>> Start
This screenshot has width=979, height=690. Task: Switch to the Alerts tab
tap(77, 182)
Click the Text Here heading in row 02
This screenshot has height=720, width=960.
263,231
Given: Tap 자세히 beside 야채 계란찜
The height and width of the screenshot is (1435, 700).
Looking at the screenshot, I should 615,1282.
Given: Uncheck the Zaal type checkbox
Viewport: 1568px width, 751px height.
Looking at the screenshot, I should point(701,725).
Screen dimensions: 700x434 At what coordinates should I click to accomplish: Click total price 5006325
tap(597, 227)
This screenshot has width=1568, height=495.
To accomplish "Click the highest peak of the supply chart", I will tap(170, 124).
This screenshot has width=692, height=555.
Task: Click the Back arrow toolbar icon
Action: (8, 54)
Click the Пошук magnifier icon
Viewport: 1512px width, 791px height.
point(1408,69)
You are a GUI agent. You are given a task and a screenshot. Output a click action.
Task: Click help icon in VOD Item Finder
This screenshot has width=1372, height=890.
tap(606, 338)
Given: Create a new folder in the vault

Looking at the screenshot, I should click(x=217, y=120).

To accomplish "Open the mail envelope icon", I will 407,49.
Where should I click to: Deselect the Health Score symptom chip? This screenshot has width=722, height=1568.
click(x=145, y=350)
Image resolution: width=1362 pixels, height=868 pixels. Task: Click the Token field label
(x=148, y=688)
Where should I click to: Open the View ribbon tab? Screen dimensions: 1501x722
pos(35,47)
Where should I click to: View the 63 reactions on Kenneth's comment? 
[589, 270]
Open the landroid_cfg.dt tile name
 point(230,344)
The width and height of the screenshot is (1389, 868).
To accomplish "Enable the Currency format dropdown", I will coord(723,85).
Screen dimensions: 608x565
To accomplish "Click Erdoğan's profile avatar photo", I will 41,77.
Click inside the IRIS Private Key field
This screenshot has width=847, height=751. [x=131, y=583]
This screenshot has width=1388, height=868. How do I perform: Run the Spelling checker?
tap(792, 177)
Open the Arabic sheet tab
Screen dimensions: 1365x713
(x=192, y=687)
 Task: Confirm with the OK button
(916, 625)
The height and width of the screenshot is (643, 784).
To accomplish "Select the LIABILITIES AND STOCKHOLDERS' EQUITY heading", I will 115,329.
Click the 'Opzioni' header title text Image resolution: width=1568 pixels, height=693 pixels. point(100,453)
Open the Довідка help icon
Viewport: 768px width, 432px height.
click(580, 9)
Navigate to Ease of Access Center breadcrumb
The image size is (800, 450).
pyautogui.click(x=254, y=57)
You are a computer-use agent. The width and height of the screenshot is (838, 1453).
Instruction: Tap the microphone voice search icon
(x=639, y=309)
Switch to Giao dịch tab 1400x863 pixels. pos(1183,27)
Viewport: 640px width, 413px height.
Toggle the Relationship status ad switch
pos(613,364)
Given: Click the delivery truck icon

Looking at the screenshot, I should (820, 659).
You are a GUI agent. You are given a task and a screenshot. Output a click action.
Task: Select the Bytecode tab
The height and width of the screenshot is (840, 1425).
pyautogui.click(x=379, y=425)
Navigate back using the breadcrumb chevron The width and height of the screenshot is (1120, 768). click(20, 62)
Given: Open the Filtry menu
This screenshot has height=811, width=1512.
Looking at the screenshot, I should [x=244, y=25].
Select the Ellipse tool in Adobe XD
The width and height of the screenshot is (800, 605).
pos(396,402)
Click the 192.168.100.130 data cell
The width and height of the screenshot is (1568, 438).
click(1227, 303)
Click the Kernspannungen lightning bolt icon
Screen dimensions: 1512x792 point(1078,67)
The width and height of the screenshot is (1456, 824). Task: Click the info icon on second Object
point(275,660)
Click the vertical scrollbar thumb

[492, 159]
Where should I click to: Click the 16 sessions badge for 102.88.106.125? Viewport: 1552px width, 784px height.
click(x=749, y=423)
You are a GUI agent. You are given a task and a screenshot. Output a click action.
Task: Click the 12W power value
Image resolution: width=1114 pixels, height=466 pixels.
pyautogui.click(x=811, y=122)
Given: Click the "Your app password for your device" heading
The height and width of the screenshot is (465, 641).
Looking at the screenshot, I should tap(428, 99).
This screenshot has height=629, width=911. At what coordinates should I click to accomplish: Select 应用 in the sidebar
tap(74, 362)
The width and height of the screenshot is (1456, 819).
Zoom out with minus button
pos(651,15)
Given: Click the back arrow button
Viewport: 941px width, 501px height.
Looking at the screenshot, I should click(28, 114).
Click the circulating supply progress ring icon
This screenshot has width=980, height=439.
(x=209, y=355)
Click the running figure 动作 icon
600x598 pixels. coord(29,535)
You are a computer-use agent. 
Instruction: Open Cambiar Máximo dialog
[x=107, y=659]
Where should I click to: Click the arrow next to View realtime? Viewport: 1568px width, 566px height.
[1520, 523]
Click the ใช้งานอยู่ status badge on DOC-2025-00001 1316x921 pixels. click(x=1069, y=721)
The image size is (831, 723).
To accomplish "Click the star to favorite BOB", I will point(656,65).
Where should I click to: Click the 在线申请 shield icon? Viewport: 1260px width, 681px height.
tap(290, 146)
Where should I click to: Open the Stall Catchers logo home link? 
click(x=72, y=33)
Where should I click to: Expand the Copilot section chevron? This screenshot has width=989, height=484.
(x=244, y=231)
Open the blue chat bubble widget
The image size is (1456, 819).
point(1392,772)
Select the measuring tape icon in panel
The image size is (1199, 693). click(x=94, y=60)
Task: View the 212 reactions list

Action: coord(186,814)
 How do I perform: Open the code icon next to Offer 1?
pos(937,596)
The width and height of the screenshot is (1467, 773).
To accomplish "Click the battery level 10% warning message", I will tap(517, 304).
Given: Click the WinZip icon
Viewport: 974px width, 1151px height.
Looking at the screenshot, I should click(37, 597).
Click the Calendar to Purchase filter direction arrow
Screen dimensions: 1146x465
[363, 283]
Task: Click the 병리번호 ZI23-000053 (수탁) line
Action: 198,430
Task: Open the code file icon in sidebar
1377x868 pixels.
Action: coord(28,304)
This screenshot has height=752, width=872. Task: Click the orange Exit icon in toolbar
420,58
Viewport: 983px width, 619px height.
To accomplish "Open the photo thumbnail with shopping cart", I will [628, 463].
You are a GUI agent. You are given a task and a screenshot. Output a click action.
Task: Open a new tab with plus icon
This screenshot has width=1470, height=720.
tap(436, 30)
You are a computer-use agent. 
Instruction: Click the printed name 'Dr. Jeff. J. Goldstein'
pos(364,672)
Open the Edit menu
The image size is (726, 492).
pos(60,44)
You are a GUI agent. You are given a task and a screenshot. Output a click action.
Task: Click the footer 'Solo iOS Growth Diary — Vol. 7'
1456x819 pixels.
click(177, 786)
>> End
[Given exercise] Can you write out all of the lines above again, changing "GUI agent" to "interface agent" wherever it occurs and leaving everything else untouched?

[Task response]
This screenshot has width=979, height=690. Task: Switch to the Alerts tab
tap(77, 182)
Click the Text Here heading in row 02
This screenshot has height=720, width=960.
263,231
Given: Tap 자세히 beside 야채 계란찜
The height and width of the screenshot is (1435, 700).
Looking at the screenshot, I should 615,1282.
Given: Uncheck the Zaal type checkbox
Viewport: 1568px width, 751px height.
Looking at the screenshot, I should point(701,725).
Screen dimensions: 700x434 At what coordinates should I click to accomplish: Click total price 5006325
tap(597, 227)
This screenshot has width=1568, height=495.
To accomplish "Click the highest peak of the supply chart", I will tap(170, 124).
This screenshot has width=692, height=555.
Task: Click the Back arrow toolbar icon
Action: (8, 54)
Click the Пошук magnifier icon
Viewport: 1512px width, 791px height.
point(1408,69)
You are a interface agent. You are given a task and a screenshot. Output a click action.
Task: Click help icon in VOD Item Finder
This screenshot has width=1372, height=890.
tap(606, 338)
Given: Create a new folder in the vault

Looking at the screenshot, I should click(x=217, y=120).

To accomplish "Open the mail envelope icon", I will 407,49.
Where should I click to: Deselect the Health Score symptom chip? This screenshot has width=722, height=1568.
click(x=145, y=350)
Image resolution: width=1362 pixels, height=868 pixels. Task: Click the Token field label
(x=148, y=688)
Where should I click to: Open the View ribbon tab? Screen dimensions: 1501x722
pos(35,47)
Where should I click to: View the 63 reactions on Kenneth's comment? 
[589, 270]
Open the landroid_cfg.dt tile name
 point(230,344)
The width and height of the screenshot is (1389, 868).
To accomplish "Enable the Currency format dropdown", I will coord(723,85).
Screen dimensions: 608x565
To accomplish "Click Erdoğan's profile avatar photo", I will 41,77.
Click inside the IRIS Private Key field
This screenshot has width=847, height=751. [x=131, y=583]
This screenshot has width=1388, height=868. How do I perform: Run the Spelling checker?
tap(792, 177)
Open the Arabic sheet tab
Screen dimensions: 1365x713
(x=192, y=687)
 Task: Confirm with the OK button
(916, 625)
The height and width of the screenshot is (643, 784).
To accomplish "Select the LIABILITIES AND STOCKHOLDERS' EQUITY heading", I will 115,329.
Click the 'Opzioni' header title text Image resolution: width=1568 pixels, height=693 pixels. point(100,453)
Open the Довідка help icon
Viewport: 768px width, 432px height.
click(580, 9)
Navigate to Ease of Access Center breadcrumb
The image size is (800, 450).
pyautogui.click(x=254, y=57)
You are a computer-use agent. The width and height of the screenshot is (838, 1453).
Instruction: Tap the microphone voice search icon
(x=639, y=309)
Switch to Giao dịch tab 1400x863 pixels. pos(1183,27)
Viewport: 640px width, 413px height.
Toggle the Relationship status ad switch
pos(613,364)
Given: Click the delivery truck icon

Looking at the screenshot, I should (820, 659).
You are a interface agent. You are given a task and a screenshot. Output a click action.
Task: Select the Bytecode tab
The height and width of the screenshot is (840, 1425).
pyautogui.click(x=379, y=425)
Navigate back using the breadcrumb chevron The width and height of the screenshot is (1120, 768). click(20, 62)
Given: Open the Filtry menu
This screenshot has height=811, width=1512.
Looking at the screenshot, I should [x=244, y=25].
Select the Ellipse tool in Adobe XD
The width and height of the screenshot is (800, 605).
pos(396,402)
Click the 192.168.100.130 data cell
The width and height of the screenshot is (1568, 438).
click(1227, 303)
Click the Kernspannungen lightning bolt icon
Screen dimensions: 1512x792 point(1078,67)
The width and height of the screenshot is (1456, 824). Task: Click the info icon on second Object
point(275,660)
Click the vertical scrollbar thumb

[492, 159]
Where should I click to: Click the 16 sessions badge for 102.88.106.125? Viewport: 1552px width, 784px height.
click(x=749, y=423)
You are a interface agent. You are given a task and a screenshot. Output a click action.
Task: Click the 12W power value
Image resolution: width=1114 pixels, height=466 pixels.
pyautogui.click(x=811, y=122)
Given: Click the "Your app password for your device" heading
The height and width of the screenshot is (465, 641).
Looking at the screenshot, I should tap(428, 99).
This screenshot has height=629, width=911. At what coordinates should I click to accomplish: Select 应用 in the sidebar
tap(74, 362)
The width and height of the screenshot is (1456, 819).
Zoom out with minus button
pos(651,15)
Given: Click the back arrow button
Viewport: 941px width, 501px height.
Looking at the screenshot, I should click(28, 114).
Click the circulating supply progress ring icon
This screenshot has width=980, height=439.
(x=209, y=355)
Click the running figure 动作 icon
600x598 pixels. coord(29,535)
You are a computer-use agent. 
Instruction: Open Cambiar Máximo dialog
[x=107, y=659]
Where should I click to: Click the arrow next to View realtime? Viewport: 1568px width, 566px height.
[1520, 523]
Click the ใช้งานอยู่ status badge on DOC-2025-00001 1316x921 pixels. click(x=1069, y=721)
The image size is (831, 723).
To accomplish "Click the star to favorite BOB", I will point(656,65).
Where should I click to: Click the 在线申请 shield icon? Viewport: 1260px width, 681px height.
tap(290, 146)
Where should I click to: Open the Stall Catchers logo home link? 
click(x=72, y=33)
Where should I click to: Expand the Copilot section chevron? This screenshot has width=989, height=484.
(x=244, y=231)
Open the blue chat bubble widget
The image size is (1456, 819).
point(1392,772)
Select the measuring tape icon in panel
The image size is (1199, 693). click(x=94, y=60)
Task: View the 212 reactions list

Action: coord(186,814)
 How do I perform: Open the code icon next to Offer 1?
pos(937,596)
The width and height of the screenshot is (1467, 773).
To accomplish "Click the battery level 10% warning message", I will tap(517, 304).
Given: Click the WinZip icon
Viewport: 974px width, 1151px height.
Looking at the screenshot, I should click(37, 597).
Click the Calendar to Purchase filter direction arrow
Screen dimensions: 1146x465
[363, 283]
Task: Click the 병리번호 ZI23-000053 (수탁) line
Action: 198,430
Task: Open the code file icon in sidebar
1377x868 pixels.
Action: coord(28,304)
This screenshot has height=752, width=872. Task: Click the orange Exit icon in toolbar
420,58
Viewport: 983px width, 619px height.
To accomplish "Open the photo thumbnail with shopping cart", I will [628, 463].
You are a interface agent. You are given a task and a screenshot. Output a click action.
Task: Open a new tab with plus icon
This screenshot has width=1470, height=720.
tap(436, 30)
You are a computer-use agent. 
Instruction: Click the printed name 'Dr. Jeff. J. Goldstein'
pos(364,672)
Open the Edit menu
The image size is (726, 492).
pos(60,44)
You are a interface agent. You are given a task and a screenshot. Output a click action.
Task: Click the footer 'Solo iOS Growth Diary — Vol. 7'
1456x819 pixels.
click(177, 786)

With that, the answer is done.